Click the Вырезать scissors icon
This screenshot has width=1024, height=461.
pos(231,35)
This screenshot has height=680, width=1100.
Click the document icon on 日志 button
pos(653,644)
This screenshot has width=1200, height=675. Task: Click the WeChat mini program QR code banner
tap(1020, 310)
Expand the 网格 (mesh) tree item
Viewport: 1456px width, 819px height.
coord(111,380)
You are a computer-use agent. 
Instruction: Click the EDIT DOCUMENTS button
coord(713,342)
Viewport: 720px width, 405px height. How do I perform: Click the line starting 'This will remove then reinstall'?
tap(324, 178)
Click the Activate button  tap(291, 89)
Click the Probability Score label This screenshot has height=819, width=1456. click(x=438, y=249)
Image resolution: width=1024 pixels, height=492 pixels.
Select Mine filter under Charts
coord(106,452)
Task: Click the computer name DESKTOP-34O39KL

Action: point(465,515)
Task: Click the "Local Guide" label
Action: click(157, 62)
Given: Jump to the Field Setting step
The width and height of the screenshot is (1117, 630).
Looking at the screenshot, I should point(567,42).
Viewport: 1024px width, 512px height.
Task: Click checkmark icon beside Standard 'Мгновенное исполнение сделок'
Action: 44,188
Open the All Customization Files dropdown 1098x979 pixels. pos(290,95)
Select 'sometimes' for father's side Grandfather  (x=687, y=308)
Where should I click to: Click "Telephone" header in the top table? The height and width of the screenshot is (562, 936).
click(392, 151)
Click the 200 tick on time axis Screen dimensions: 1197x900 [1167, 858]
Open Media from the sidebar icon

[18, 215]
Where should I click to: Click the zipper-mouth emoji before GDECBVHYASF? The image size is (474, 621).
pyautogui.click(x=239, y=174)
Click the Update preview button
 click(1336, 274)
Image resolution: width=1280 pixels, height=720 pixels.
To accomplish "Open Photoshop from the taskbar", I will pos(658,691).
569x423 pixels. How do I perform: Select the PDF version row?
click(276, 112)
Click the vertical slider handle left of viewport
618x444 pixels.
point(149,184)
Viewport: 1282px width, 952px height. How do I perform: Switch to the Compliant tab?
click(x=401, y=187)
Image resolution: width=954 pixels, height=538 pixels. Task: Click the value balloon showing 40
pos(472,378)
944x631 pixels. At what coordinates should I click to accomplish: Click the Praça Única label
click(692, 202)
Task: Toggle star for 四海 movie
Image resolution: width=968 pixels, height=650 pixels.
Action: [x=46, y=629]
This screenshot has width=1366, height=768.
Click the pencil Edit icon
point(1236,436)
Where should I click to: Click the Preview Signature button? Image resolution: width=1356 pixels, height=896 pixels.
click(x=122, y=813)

────

** Problem details **
The answer should contain every line of the data, unchanged.

** Task output **
Click the Вырезать scissors icon
This screenshot has width=1024, height=461.
pos(231,35)
This screenshot has height=680, width=1100.
Click the document icon on 日志 button
pos(653,644)
This screenshot has width=1200, height=675. Task: Click the WeChat mini program QR code banner
tap(1020, 310)
Expand the 网格 (mesh) tree item
Viewport: 1456px width, 819px height.
coord(111,380)
You are a computer-use agent. 
Instruction: Click the EDIT DOCUMENTS button
coord(713,342)
Viewport: 720px width, 405px height. How do I perform: Click the line starting 'This will remove then reinstall'?
tap(324, 178)
Click the Activate button  tap(291, 89)
Click the Probability Score label This screenshot has height=819, width=1456. click(x=438, y=249)
Image resolution: width=1024 pixels, height=492 pixels.
Select Mine filter under Charts
coord(106,452)
Task: Click the computer name DESKTOP-34O39KL

Action: point(465,515)
Task: Click the "Local Guide" label
Action: click(157, 62)
Given: Jump to the Field Setting step
The width and height of the screenshot is (1117, 630).
Looking at the screenshot, I should point(567,42).
Viewport: 1024px width, 512px height.
Task: Click checkmark icon beside Standard 'Мгновенное исполнение сделок'
Action: 44,188
Open the All Customization Files dropdown 1098x979 pixels. pos(290,95)
Select 'sometimes' for father's side Grandfather  (x=687, y=308)
Where should I click to: Click "Telephone" header in the top table? The height and width of the screenshot is (562, 936).
click(392, 151)
Click the 200 tick on time axis Screen dimensions: 1197x900 [1167, 858]
Open Media from the sidebar icon

[18, 215]
Where should I click to: Click the zipper-mouth emoji before GDECBVHYASF? The image size is (474, 621).
pyautogui.click(x=239, y=174)
Click the Update preview button
 click(1336, 274)
Image resolution: width=1280 pixels, height=720 pixels.
To accomplish "Open Photoshop from the taskbar", I will pos(658,691).
569x423 pixels. How do I perform: Select the PDF version row?
click(276, 112)
Click the vertical slider handle left of viewport
618x444 pixels.
point(149,184)
Viewport: 1282px width, 952px height. How do I perform: Switch to the Compliant tab?
click(x=401, y=187)
Image resolution: width=954 pixels, height=538 pixels. Task: Click the value balloon showing 40
pos(472,378)
944x631 pixels. At what coordinates should I click to accomplish: Click the Praça Única label
click(692, 202)
Task: Toggle star for 四海 movie
Image resolution: width=968 pixels, height=650 pixels.
Action: [x=46, y=629]
This screenshot has width=1366, height=768.
Click the pencil Edit icon
point(1236,436)
Where should I click to: Click the Preview Signature button? Image resolution: width=1356 pixels, height=896 pixels.
click(x=122, y=813)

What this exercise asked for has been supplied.